More and more people are talking about employee ownership as a strategy to strengthen the American economy and to create broad-based wealth for working people.

But what exactly does “employee ownership” mean?

The big idea behind employee ownership is to distribute the rights and responsibilities of business ownership more broadly. In practice there are as many ways to do this as there are employee-owned companies, but generally the rights and responsibilities of ownership fall into three categories:

Money

All forms of employee ownership involve sharing wealth with workers. They get skin in the game through some combination of direct distributions and financial instruments that have their value tied to the company’s share price. Examples include an annual profit-sharing check, share or option grants, and the wealth effect from owning company stock.

A key notion across all forms of employee ownership is that the wealth sharing must be “broad-based”. Access to ownership must be open to everyone in the company on a reasonable timeline and the concentration of ownership must be limited. In some cases employees are expected to pay for their ownership stake, but more frequently it is a benefit of employment that does not require a buy-in from the employee-owner.

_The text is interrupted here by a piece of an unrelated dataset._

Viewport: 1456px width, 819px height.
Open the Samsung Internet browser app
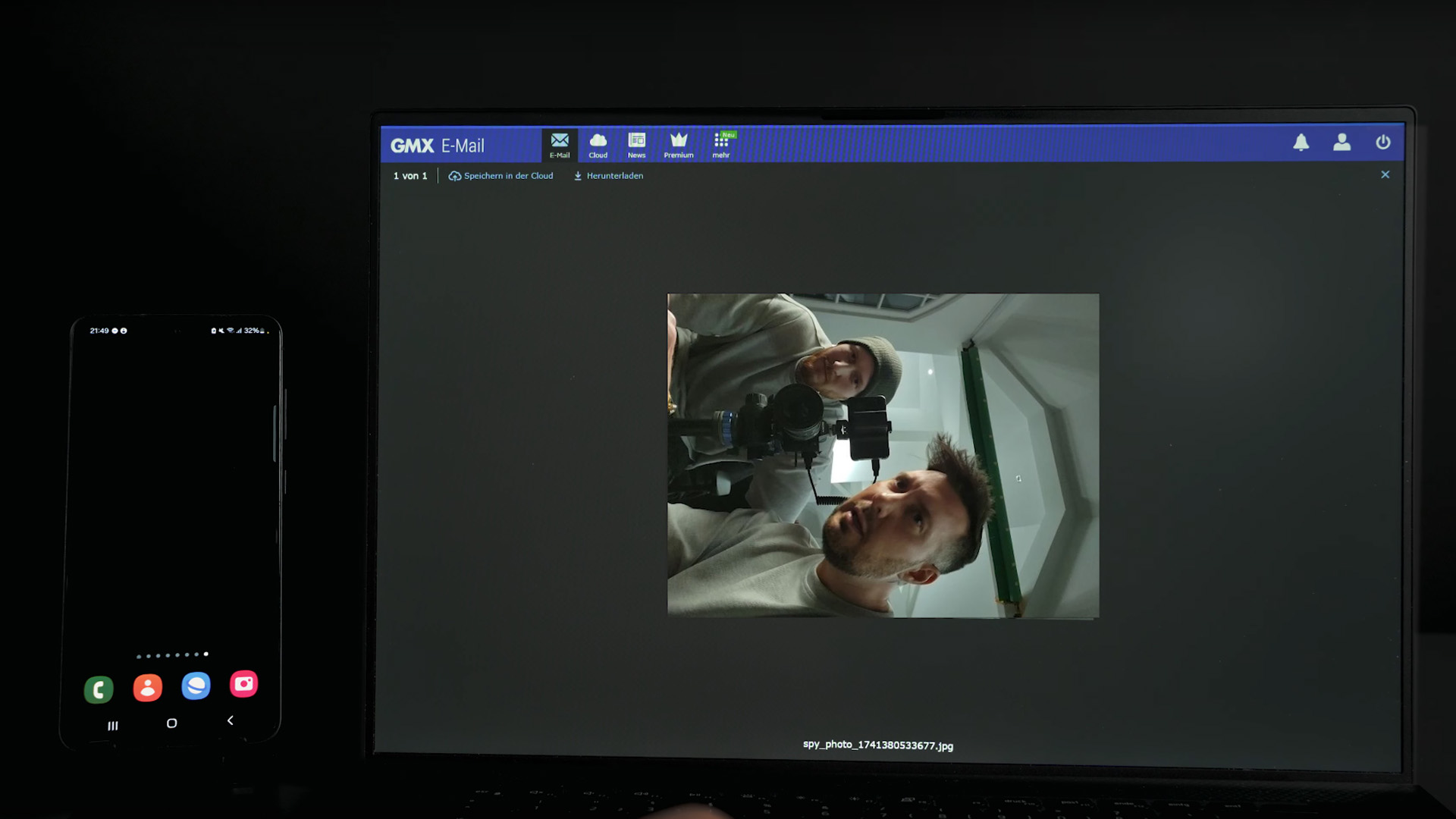point(196,686)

Operational Decision Making

Many employee-owned companies set up practices that expand employee participation in decision making. These practices may increase the role of employees in setting the company’s overall direction, encourage employees to generate new product and service ideas, or simply offer greater autonomy over day-to-day work.

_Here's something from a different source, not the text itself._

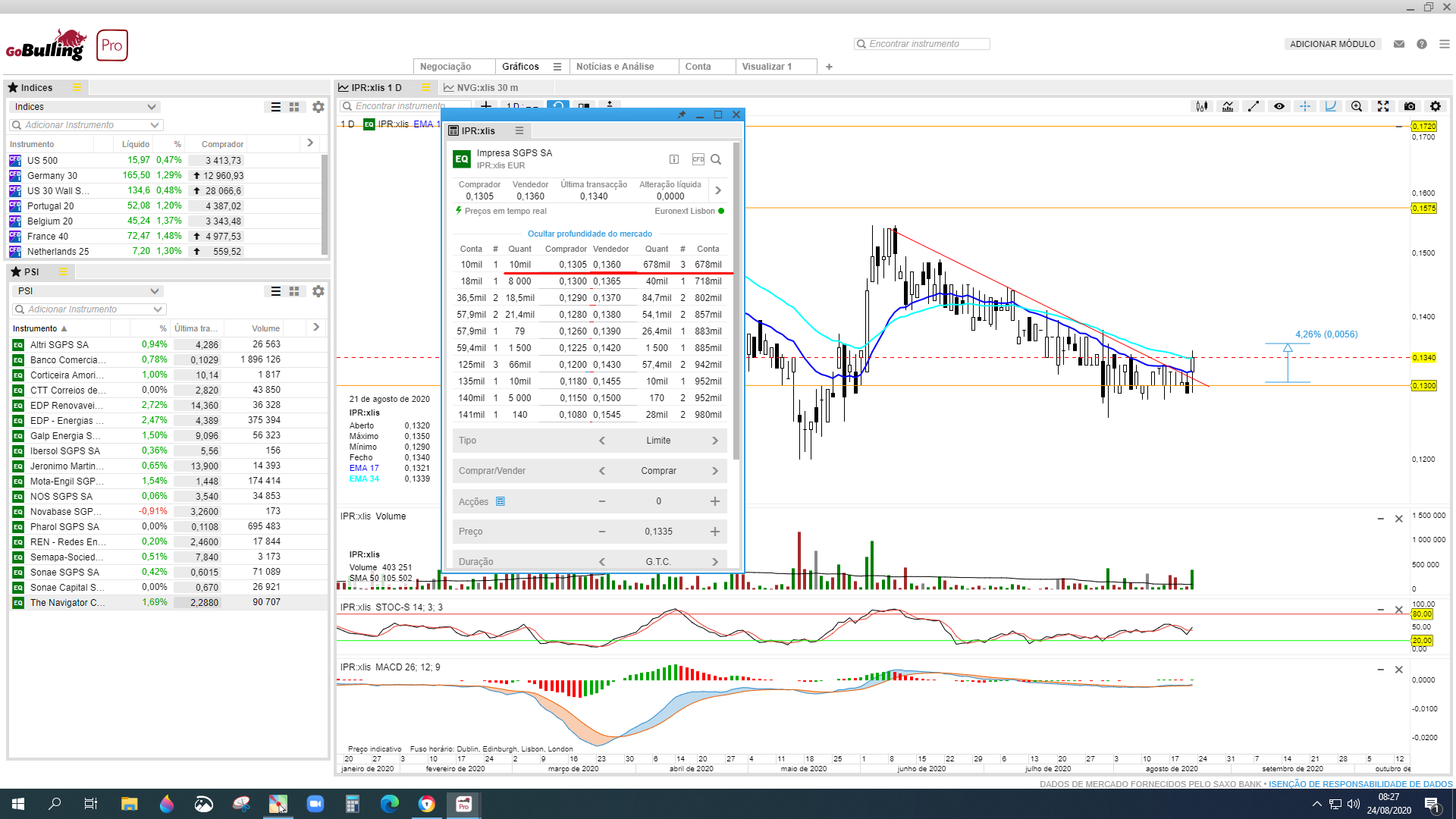Click Ocultar profundidade do mercado link
1456x819 pixels.
(x=589, y=234)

Often increased involvement in decision making goes hand in hand with education about financial literacy and open book management. The idea is that providing workers with transparent access to information about the business and the knowledge required to use this information can help them better think and act like owners, which ultimately improves the company’s performance.

Governance

At some employee-owned companies, workers play a role in nominating, electing, and potentially serving on the board of directors. At companies with majority employee governance, workers effectively control the organization and management is formally accountable to the workforce. For instance, worker cooperatives are governed by workers who elect the board democratically (on a one-person-one-vote basis). Some companies take this even further and have employees vote on major strategic decisions, though today this approach is rare.

Employee Ownership in Practice

In practice there are as many different approaches to employee ownership as there are employee-owned companies. For many employee-owned companies, ownership is purely about wealth-building. But others see the financial aspects of ownership and the day-to-day involvement in decision making as inseparable as the two sides of one coin.

The specific meaning of employee ownership can even evolve within the same company over time. Many companies begin their employee ownership journey as the succession plan for a departing founder. Immediately after the transition, the focus might be on long-term wealth building. But as the culture of ownership develops, we have seen many leadership teams become interested in increasing the financial literacy and opening up the books to help employees become even more engaged with their new role as owners. We’ve even seen varying approaches across branches within the same company!

One of the major questions we faced early on with Certified Employee-Owned was: given the complicated and diverse nature of employee ownership, how can you say that one company is “employee-owned” and another isn’t? But that’s a whole different story.